Frage: Aber es geht ja darum, dass die ständigen Androhungen eines möglichen Regierungsbruchs auch aus Ihrer Partei Verunsicherungen schaffen bei Menschen und Unternehmen.
Dürr: Nein, es geht uns um inhaltliche Richtungsentscheidungen. Wir wollen Dinge zum Besseren ändern. Solange das möglich ist, sollten wir auch gemeinsam Entscheidungen treffen.
Frage: Was muss die Ampel aus Ihrer Sicht bis zum Ende des Jahres noch schaffen?

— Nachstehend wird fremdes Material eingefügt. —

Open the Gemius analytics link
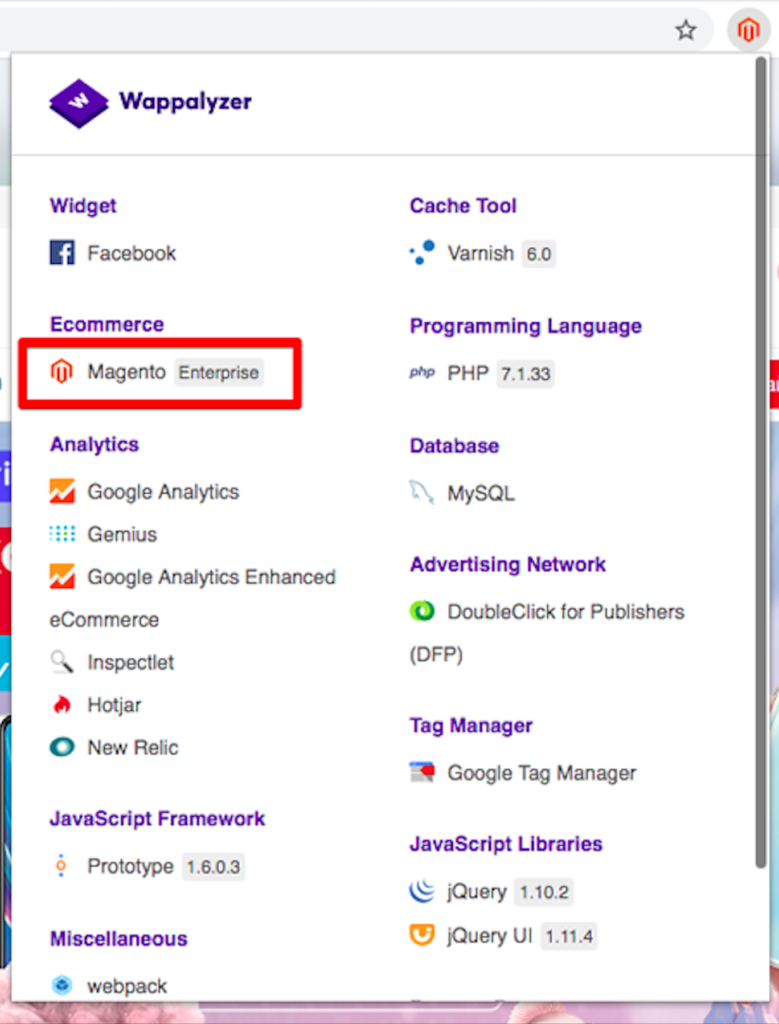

Dürr: Jetzt im Herbst stehen auf drei Ebenen ganz zentrale Entscheidungen an. Da ist zum einen die Migrationspolitik, die seit 2015 nicht richtig gelöst war und die die Regierung auch auf Druck der FDP nun mit zuvor kaum denkbaren Schritten endlich ordnet. Zweitens müssen wir eine Wirtschaftswende hinkriegen mit den Investitionen im Haushalt und dem großen Wachstumspaket. Und drittens besteht in Brüssel die Chance, etwas fundamental zu ändern und bürokratische Vorgaben abzubauen.
Frage: Wird es mit der FDP zusätzliche staatliche Unterstützung für die Autoindustrie geben im Bereich der Elektromobilität?
Dürr: Wenn wir in die Vergangenheit schauen, haben Subventionen und Verbote nichts gebracht. Die Branche wurde zu Tode reguliert mit immer neuen Vorgaben, die dann durch staatliche Unterstützung ausgeglichen wurden. Das Ergebnis sehen wir heute, die Automobilindustrie steht vor massiven Problemen. Als Niedersachse kann ich sagen, dass wir Volkswagen vor allem dadurch helfen würden, wenn wir immer neue Regeln wie das Verbrennerverbot in die Tonne treten. Strohfeuer wie die Abwrackprämie sind keine Option.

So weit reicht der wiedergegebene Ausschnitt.